── Information ──

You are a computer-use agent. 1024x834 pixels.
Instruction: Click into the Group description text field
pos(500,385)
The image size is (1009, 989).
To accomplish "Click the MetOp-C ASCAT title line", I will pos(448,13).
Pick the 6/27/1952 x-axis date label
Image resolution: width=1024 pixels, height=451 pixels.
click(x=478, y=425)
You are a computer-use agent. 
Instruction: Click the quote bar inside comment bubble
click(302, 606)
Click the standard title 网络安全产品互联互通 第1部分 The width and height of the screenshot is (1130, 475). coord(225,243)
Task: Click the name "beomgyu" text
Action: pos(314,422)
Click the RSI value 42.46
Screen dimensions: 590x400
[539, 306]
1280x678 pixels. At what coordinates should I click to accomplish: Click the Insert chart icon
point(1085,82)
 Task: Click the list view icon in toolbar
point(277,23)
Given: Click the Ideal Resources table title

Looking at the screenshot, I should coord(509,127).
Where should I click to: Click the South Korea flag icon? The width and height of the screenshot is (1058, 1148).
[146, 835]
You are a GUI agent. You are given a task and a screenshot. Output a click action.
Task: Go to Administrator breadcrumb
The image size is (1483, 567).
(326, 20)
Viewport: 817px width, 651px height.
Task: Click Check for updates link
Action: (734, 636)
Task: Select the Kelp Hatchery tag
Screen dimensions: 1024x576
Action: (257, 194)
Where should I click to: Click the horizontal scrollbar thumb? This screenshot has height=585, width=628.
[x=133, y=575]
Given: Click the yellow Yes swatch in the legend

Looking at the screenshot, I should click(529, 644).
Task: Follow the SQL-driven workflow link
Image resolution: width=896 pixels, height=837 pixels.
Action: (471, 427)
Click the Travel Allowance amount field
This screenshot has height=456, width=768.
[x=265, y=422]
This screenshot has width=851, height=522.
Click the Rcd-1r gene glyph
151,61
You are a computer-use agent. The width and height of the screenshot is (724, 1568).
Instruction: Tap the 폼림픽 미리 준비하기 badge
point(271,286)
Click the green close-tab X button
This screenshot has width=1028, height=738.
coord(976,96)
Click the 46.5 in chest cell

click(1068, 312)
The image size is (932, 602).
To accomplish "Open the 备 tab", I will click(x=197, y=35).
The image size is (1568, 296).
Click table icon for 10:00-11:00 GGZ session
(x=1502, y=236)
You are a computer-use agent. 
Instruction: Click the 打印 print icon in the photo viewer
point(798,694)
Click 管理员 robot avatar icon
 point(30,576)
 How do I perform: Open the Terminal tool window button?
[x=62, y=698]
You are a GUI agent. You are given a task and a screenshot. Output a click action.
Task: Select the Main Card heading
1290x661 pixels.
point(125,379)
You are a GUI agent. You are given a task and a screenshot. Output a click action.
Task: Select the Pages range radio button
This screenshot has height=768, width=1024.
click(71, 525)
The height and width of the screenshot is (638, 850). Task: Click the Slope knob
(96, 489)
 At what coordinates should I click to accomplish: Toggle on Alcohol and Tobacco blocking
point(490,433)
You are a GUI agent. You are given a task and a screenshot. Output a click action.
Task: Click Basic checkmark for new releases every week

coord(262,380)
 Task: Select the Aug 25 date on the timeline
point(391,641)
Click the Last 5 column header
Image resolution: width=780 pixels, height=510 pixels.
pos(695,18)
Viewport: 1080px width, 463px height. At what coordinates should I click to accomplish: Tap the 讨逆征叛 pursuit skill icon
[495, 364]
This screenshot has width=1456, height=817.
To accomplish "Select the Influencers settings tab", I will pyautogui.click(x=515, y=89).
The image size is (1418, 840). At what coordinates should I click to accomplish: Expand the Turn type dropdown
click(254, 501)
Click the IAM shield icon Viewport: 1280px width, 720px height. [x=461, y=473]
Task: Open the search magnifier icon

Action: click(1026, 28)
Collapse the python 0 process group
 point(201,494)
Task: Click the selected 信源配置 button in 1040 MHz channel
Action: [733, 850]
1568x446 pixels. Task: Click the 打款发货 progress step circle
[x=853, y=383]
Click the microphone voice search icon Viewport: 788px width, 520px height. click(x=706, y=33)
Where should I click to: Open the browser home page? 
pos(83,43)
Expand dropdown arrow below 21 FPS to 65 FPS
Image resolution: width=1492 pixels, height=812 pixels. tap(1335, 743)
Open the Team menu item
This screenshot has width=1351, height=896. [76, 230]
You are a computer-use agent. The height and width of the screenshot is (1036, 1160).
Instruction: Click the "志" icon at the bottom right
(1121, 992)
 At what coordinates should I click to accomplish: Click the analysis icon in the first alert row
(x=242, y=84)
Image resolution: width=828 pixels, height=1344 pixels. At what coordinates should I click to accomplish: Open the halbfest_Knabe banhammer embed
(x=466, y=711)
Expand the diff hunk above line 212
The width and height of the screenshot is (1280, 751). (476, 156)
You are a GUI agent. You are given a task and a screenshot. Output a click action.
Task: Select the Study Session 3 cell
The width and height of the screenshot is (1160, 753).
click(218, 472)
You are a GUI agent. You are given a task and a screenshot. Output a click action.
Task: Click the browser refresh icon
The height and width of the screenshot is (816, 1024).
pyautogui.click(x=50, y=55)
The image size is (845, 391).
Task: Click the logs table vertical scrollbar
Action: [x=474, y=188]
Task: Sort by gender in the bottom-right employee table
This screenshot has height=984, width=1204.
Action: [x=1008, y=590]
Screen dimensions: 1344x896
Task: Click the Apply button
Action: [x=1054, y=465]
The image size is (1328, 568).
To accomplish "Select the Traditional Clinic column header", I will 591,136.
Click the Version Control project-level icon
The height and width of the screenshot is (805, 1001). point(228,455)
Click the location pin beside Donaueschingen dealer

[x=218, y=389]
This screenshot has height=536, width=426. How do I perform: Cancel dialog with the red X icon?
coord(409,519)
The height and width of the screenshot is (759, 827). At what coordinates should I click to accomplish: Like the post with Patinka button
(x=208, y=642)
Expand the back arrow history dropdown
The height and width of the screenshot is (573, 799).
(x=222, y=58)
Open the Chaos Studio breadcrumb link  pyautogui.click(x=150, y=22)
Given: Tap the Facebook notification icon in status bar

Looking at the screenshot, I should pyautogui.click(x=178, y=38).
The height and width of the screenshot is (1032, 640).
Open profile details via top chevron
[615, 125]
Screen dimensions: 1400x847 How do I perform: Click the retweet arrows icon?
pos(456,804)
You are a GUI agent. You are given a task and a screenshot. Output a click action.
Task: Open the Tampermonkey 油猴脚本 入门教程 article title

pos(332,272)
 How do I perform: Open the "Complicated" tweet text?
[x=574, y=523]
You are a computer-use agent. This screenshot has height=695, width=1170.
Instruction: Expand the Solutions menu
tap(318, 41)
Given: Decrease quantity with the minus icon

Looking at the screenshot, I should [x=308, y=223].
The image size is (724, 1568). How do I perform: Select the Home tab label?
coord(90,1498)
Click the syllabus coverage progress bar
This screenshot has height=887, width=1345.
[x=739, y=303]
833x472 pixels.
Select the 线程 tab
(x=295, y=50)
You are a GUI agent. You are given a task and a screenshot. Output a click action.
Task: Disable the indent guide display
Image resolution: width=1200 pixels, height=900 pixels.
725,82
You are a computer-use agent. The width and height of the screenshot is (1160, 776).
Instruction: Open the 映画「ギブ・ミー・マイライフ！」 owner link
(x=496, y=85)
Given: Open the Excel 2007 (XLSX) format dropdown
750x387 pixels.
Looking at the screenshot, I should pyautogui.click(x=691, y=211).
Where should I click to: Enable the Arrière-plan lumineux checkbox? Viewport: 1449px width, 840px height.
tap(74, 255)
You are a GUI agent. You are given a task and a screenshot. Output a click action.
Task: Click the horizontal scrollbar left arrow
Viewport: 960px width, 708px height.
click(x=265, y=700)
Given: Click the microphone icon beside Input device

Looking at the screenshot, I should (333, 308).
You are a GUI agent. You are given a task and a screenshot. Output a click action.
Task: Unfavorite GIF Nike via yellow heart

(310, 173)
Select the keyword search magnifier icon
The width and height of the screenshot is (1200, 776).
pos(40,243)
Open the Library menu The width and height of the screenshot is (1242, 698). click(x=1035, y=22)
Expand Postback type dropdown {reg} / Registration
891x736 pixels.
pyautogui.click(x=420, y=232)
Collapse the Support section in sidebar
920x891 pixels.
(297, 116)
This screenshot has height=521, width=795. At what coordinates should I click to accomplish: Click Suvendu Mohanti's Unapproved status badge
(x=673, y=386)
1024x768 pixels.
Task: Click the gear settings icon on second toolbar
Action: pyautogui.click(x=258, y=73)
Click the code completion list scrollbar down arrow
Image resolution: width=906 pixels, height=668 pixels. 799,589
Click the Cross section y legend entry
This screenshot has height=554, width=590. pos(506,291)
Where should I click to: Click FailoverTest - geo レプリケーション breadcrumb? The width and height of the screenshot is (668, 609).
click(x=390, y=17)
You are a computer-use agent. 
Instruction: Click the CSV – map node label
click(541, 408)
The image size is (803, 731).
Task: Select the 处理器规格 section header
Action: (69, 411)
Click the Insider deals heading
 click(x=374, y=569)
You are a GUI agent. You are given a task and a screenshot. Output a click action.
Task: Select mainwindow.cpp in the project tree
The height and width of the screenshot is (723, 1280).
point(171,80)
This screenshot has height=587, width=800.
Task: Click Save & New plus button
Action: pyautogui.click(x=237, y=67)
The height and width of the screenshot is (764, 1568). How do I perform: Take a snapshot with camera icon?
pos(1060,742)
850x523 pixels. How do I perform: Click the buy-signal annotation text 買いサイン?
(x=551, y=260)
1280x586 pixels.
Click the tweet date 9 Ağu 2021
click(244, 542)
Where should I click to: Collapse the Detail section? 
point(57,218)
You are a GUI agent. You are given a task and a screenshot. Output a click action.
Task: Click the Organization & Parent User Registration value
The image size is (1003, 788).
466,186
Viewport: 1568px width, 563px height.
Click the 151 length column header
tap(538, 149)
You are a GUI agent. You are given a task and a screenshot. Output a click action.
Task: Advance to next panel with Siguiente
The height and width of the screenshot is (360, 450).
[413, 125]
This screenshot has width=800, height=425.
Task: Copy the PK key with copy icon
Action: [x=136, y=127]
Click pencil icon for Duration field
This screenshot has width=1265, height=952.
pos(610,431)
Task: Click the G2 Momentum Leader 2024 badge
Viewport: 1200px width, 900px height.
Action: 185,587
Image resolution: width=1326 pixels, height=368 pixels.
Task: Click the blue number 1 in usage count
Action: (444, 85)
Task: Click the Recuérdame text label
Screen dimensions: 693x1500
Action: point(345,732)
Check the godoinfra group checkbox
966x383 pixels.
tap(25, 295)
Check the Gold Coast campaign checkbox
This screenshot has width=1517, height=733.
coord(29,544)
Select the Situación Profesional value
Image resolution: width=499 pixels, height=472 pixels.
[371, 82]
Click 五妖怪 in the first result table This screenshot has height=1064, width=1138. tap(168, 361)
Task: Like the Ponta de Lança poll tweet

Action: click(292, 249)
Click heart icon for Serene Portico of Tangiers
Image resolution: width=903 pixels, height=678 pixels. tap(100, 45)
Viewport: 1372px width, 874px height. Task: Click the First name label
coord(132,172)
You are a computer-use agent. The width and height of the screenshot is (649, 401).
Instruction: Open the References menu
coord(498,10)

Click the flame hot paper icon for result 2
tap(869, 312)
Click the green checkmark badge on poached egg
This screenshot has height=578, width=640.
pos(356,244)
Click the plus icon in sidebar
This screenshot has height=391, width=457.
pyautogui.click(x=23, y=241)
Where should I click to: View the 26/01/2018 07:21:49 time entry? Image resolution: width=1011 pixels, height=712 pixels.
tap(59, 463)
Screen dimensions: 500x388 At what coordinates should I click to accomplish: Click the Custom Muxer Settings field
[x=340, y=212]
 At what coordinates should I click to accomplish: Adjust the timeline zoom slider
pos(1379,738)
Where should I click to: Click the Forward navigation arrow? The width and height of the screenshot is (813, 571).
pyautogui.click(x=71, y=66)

───

§ **Task requirements**
Starting at the line that has "Click the code" in the records above, restate word for word every line until the one that has "Task: Click the Recuérdame text label", and include that one as well.

§ **Solution for this exercise**
Click the code completion list scrollbar down arrow
Image resolution: width=906 pixels, height=668 pixels. 799,589
Click the Cross section y legend entry
This screenshot has height=554, width=590. pos(506,291)
Where should I click to: Click FailoverTest - geo レプリケーション breadcrumb? The width and height of the screenshot is (668, 609).
click(x=390, y=17)
You are a computer-use agent. 
Instruction: Click the CSV – map node label
click(541, 408)
The image size is (803, 731).
Task: Select the 处理器规格 section header
Action: (69, 411)
Click the Insider deals heading
 click(x=374, y=569)
You are a GUI agent. You are given a task and a screenshot. Output a click action.
Task: Select mainwindow.cpp in the project tree
The height and width of the screenshot is (723, 1280).
point(171,80)
This screenshot has height=587, width=800.
Task: Click Save & New plus button
Action: pyautogui.click(x=237, y=67)
The height and width of the screenshot is (764, 1568). How do I perform: Take a snapshot with camera icon?
pos(1060,742)
850x523 pixels. How do I perform: Click the buy-signal annotation text 買いサイン?
(x=551, y=260)
1280x586 pixels.
Click the tweet date 9 Ağu 2021
click(244, 542)
Where should I click to: Collapse the Detail section? 
point(57,218)
You are a GUI agent. You are given a task and a screenshot. Output a click action.
Task: Click the Organization & Parent User Registration value
The image size is (1003, 788).
466,186
Viewport: 1568px width, 563px height.
Click the 151 length column header
tap(538, 149)
You are a GUI agent. You are given a task and a screenshot. Output a click action.
Task: Advance to next panel with Siguiente
The height and width of the screenshot is (360, 450).
[413, 125]
This screenshot has width=800, height=425.
Task: Copy the PK key with copy icon
Action: [x=136, y=127]
Click pencil icon for Duration field
This screenshot has width=1265, height=952.
pos(610,431)
Task: Click the G2 Momentum Leader 2024 badge
Viewport: 1200px width, 900px height.
Action: 185,587
Image resolution: width=1326 pixels, height=368 pixels.
Task: Click the blue number 1 in usage count
Action: (444, 85)
Task: Click the Recuérdame text label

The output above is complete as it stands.